# MN Grouse?



## Gooseguy10 (Oct 10, 2006)

Has anyone had success chasing grouse this year in Minnesota? None of my sources have ANY positive reports. In fact many are saying it is worse than last year.....which in my opinion was aweful. :eyeroll:


----------



## Steelpuck18 (Sep 16, 2008)

yeah I agree, I went out the two weekends right after opener and didnt get any. I saw one when we were driving in but by the time I got my shotgun out it was spooked. I also think that it is harder with all of the leaves still on the trees. Last year I had one good day but otherwise it was pretty slow, for all of the land and trails we have, I am very surprised that I only saw one. I hunt around grygla, where are you at?


----------



## Springer (Dec 21, 2004)

I have a coworker that seems to be doing better than last year. the last two weekends they got 3 birds and 5 birds for two guys with no dogs. They say they are seeing quite a few birds.


----------



## sod44 (Sep 30, 2008)

i think it is way better this year than last year were i hunt because we went out just last weekend and we had to atleast jumped 20 birds but we only got 5 and they seemed kinda spooked though and idk y. but yea it seems actually kinda good this year.


----------



## mmartin (Oct 12, 2007)

Was out last weekend, went for about an hour jumped 10, no shots. Still a little to many leaves.


----------



## Gooseguy10 (Oct 10, 2006)

Well it is good to hear some people are seeing some.

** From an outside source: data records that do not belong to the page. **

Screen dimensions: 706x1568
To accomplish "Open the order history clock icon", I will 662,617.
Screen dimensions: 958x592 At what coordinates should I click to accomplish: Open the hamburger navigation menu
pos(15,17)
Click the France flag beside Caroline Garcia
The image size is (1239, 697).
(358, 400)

I have reliable reports (and personal experience) that say Duluth area, Bemidgi, Motley and Aitkin areas are all real slow. Also many of my students over by Virginia are seeing very few birds.

I can't wait for the cycle to finally reach its peak again :roll:


----------



## mmartin (Oct 12, 2007)

I was hunting in leader when I seen all the birds, so not sure abouy the low number. work with a guy that is from Bemidji and they have shot about 15 and seen a lot more. So I suppose it is probably spotty everywhere.


----------



## sod44 (Sep 30, 2008)

yea it must be just spotty because my land is by bagley and that is about a half hour away from bemidji and like i said we have been seing them all over just to leafy so you cant see them before they get spooked. so i guess you just have to get lucky on your land.


----------



## Duckslayer100 (Apr 7, 2004)

I hunted northeastern Minnesota the weekend after grouse opener. Jumped 25-30 birds and shot 6...that's grouse hunting for ya! Difference between this year and last year is night and day. I still can't get over how many grouse we saw.


----------